**WHAT TO WORK ON**
Extract each line of the data below exactly as written.

**EXTRACTED INFORMATION**
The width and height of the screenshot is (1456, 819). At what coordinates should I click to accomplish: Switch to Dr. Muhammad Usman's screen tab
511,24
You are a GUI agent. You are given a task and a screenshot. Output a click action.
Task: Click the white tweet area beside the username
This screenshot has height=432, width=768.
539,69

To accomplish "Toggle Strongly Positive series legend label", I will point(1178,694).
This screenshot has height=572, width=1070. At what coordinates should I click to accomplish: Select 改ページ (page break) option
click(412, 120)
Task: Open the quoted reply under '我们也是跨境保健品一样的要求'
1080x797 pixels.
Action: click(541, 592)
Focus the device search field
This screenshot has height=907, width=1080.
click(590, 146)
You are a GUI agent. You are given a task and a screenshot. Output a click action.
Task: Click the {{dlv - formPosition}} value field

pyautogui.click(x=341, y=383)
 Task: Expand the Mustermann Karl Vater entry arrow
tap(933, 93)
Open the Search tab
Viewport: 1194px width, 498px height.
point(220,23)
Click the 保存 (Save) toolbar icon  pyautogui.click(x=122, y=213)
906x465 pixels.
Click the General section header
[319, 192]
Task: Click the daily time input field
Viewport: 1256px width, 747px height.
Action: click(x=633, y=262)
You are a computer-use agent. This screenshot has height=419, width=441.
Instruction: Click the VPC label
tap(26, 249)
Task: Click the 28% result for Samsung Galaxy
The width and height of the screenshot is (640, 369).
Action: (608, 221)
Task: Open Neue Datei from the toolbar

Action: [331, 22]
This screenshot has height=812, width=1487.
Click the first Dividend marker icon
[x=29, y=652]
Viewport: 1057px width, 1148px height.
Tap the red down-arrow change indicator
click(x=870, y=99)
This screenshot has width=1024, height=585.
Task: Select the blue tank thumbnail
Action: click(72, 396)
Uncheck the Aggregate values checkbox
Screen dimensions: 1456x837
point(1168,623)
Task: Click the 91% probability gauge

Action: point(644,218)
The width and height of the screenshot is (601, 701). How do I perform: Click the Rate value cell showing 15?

**EXERCISE ANSWER**
The width and height of the screenshot is (1456, 819). At what coordinates should I click to accomplish: Switch to Dr. Muhammad Usman's screen tab
511,24
You are a GUI agent. You are given a task and a screenshot. Output a click action.
Task: Click the white tweet area beside the username
This screenshot has height=432, width=768.
539,69

To accomplish "Toggle Strongly Positive series legend label", I will point(1178,694).
This screenshot has height=572, width=1070. At what coordinates should I click to accomplish: Select 改ページ (page break) option
click(412, 120)
Task: Open the quoted reply under '我们也是跨境保健品一样的要求'
1080x797 pixels.
Action: click(541, 592)
Focus the device search field
This screenshot has height=907, width=1080.
click(590, 146)
You are a GUI agent. You are given a task and a screenshot. Output a click action.
Task: Click the {{dlv - formPosition}} value field

pyautogui.click(x=341, y=383)
 Task: Expand the Mustermann Karl Vater entry arrow
tap(933, 93)
Open the Search tab
Viewport: 1194px width, 498px height.
point(220,23)
Click the 保存 (Save) toolbar icon  pyautogui.click(x=122, y=213)
906x465 pixels.
Click the General section header
[319, 192]
Task: Click the daily time input field
Viewport: 1256px width, 747px height.
Action: click(x=633, y=262)
You are a computer-use agent. This screenshot has height=419, width=441.
Instruction: Click the VPC label
tap(26, 249)
Task: Click the 28% result for Samsung Galaxy
The width and height of the screenshot is (640, 369).
Action: (608, 221)
Task: Open Neue Datei from the toolbar

Action: [331, 22]
This screenshot has height=812, width=1487.
Click the first Dividend marker icon
[x=29, y=652]
Viewport: 1057px width, 1148px height.
Tap the red down-arrow change indicator
click(x=870, y=99)
This screenshot has width=1024, height=585.
Task: Select the blue tank thumbnail
Action: click(72, 396)
Uncheck the Aggregate values checkbox
Screen dimensions: 1456x837
point(1168,623)
Task: Click the 91% probability gauge

Action: point(644,218)
The width and height of the screenshot is (601, 701). How do I perform: Click the Rate value cell showing 15?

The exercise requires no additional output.